Work task:
How many lines in the records below contain the word "computer"? Reply with the number alone.

BEGIN Raw data

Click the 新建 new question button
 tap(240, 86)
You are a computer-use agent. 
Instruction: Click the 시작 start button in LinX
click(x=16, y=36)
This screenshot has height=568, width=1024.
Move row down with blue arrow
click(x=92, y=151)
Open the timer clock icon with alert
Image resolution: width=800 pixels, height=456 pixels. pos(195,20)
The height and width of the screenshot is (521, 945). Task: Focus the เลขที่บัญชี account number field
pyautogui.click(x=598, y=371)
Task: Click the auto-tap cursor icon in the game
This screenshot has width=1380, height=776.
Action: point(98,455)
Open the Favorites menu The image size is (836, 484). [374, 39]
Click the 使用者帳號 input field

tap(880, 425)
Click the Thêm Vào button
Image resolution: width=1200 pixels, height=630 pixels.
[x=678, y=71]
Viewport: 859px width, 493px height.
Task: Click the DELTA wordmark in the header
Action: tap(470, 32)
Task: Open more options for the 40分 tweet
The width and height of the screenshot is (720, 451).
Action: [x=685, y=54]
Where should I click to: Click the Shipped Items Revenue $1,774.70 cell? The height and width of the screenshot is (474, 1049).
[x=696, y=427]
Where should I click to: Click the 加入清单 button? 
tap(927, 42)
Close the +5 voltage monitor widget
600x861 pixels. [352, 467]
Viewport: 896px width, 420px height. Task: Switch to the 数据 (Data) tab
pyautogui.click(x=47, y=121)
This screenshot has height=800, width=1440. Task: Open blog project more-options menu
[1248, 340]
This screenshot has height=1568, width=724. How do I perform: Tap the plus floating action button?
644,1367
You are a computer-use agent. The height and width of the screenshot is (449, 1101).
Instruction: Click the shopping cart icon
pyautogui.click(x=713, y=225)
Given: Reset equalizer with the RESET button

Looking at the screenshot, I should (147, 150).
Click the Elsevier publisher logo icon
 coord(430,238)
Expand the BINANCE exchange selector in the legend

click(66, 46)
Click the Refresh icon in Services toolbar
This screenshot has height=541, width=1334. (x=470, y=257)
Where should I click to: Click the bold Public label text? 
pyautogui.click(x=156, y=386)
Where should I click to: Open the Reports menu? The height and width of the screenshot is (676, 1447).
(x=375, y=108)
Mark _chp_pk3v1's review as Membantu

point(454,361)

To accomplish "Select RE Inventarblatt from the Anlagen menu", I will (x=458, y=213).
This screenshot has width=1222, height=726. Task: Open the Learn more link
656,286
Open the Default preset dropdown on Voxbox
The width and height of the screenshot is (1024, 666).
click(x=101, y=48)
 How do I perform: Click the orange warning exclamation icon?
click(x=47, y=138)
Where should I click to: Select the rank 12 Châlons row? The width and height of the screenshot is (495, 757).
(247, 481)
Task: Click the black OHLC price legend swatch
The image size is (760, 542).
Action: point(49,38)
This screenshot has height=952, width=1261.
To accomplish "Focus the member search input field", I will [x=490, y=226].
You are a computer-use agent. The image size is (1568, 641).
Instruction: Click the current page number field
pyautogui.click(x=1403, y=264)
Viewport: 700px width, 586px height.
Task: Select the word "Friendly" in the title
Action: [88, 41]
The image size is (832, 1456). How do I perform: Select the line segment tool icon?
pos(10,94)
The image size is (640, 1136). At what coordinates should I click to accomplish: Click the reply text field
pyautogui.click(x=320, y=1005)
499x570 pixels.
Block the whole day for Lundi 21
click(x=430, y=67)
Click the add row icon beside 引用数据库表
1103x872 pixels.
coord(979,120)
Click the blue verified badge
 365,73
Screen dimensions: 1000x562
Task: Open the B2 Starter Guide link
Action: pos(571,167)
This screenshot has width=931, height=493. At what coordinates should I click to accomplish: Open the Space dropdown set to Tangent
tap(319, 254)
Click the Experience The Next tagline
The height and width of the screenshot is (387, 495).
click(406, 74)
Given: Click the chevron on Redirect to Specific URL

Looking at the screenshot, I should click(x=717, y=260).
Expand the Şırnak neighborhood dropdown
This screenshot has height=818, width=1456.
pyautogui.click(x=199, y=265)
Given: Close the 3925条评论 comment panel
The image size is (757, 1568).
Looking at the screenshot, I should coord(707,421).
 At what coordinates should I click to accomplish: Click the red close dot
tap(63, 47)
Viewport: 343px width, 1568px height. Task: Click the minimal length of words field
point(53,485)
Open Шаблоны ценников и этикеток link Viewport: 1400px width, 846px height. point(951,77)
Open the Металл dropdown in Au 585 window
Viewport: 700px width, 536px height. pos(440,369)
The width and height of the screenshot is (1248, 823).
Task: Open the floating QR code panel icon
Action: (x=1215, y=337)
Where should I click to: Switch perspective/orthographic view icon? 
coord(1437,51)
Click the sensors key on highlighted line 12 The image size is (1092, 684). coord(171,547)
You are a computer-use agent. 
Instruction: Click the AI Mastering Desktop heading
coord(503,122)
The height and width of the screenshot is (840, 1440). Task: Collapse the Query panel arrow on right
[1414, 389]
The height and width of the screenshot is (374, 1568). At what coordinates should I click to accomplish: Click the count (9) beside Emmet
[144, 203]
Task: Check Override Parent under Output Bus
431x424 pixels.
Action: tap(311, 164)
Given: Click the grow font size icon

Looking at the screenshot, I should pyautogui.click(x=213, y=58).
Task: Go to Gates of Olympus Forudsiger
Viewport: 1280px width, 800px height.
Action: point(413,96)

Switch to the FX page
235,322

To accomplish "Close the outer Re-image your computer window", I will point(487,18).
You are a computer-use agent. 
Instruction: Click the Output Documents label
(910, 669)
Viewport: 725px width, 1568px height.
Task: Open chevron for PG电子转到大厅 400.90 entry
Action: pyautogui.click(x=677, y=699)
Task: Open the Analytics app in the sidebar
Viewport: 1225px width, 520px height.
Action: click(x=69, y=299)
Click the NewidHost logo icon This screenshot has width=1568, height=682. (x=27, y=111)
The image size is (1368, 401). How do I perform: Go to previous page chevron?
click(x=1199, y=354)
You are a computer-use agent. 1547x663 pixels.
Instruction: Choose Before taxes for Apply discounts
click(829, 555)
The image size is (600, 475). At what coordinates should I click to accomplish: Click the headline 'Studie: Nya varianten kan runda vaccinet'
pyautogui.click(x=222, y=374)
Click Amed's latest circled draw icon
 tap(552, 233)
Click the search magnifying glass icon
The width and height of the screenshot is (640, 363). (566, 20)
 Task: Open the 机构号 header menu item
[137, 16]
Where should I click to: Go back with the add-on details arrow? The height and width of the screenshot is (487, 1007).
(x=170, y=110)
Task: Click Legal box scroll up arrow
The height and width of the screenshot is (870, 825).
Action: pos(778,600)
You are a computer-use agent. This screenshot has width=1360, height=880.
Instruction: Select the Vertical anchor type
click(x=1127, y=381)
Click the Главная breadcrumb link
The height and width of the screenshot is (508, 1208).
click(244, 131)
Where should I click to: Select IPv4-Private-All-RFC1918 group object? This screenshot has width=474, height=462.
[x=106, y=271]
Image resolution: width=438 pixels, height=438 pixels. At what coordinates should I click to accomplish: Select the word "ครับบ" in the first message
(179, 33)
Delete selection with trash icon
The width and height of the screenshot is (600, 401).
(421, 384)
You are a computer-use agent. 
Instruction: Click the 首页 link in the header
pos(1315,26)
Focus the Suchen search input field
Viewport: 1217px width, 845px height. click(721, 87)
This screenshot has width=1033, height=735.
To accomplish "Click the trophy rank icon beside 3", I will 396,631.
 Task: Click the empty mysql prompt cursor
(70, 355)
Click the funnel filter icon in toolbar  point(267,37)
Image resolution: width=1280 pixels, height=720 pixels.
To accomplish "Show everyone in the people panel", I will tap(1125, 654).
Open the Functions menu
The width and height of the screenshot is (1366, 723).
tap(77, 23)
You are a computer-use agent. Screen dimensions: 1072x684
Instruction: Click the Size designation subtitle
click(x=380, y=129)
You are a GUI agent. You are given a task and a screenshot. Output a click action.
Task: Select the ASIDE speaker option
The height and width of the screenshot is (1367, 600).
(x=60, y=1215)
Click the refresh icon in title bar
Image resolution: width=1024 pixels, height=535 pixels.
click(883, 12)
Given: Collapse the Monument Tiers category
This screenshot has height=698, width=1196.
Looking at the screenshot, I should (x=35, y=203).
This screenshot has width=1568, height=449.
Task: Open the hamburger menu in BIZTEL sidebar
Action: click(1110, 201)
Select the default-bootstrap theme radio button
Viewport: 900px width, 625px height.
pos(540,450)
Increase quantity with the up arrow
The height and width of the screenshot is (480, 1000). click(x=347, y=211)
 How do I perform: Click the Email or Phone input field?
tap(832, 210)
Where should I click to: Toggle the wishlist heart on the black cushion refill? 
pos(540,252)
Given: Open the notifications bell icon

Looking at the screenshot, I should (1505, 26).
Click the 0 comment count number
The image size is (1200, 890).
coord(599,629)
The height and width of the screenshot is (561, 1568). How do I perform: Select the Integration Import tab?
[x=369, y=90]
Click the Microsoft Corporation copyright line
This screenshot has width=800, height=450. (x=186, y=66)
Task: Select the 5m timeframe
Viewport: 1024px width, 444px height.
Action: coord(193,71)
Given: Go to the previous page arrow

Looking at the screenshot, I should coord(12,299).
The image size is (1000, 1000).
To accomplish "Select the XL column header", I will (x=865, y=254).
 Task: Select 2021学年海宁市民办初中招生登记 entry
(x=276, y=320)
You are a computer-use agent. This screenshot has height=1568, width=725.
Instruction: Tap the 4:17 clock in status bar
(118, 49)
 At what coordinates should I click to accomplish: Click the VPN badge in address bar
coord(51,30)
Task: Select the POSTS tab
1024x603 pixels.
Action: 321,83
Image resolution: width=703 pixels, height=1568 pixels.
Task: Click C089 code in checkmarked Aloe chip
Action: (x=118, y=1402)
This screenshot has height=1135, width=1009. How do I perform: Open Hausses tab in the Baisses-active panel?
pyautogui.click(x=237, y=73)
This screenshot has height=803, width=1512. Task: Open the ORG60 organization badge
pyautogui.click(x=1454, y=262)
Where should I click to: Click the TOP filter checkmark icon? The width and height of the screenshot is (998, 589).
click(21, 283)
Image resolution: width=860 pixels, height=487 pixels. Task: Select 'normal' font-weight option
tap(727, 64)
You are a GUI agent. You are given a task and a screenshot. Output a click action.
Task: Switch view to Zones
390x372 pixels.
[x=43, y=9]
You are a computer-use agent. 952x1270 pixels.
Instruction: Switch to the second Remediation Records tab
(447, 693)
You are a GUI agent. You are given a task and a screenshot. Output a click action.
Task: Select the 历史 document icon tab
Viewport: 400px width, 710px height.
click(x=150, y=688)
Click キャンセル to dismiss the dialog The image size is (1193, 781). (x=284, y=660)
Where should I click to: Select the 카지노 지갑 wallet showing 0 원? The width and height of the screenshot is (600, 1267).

END Raw data

Answer space:
12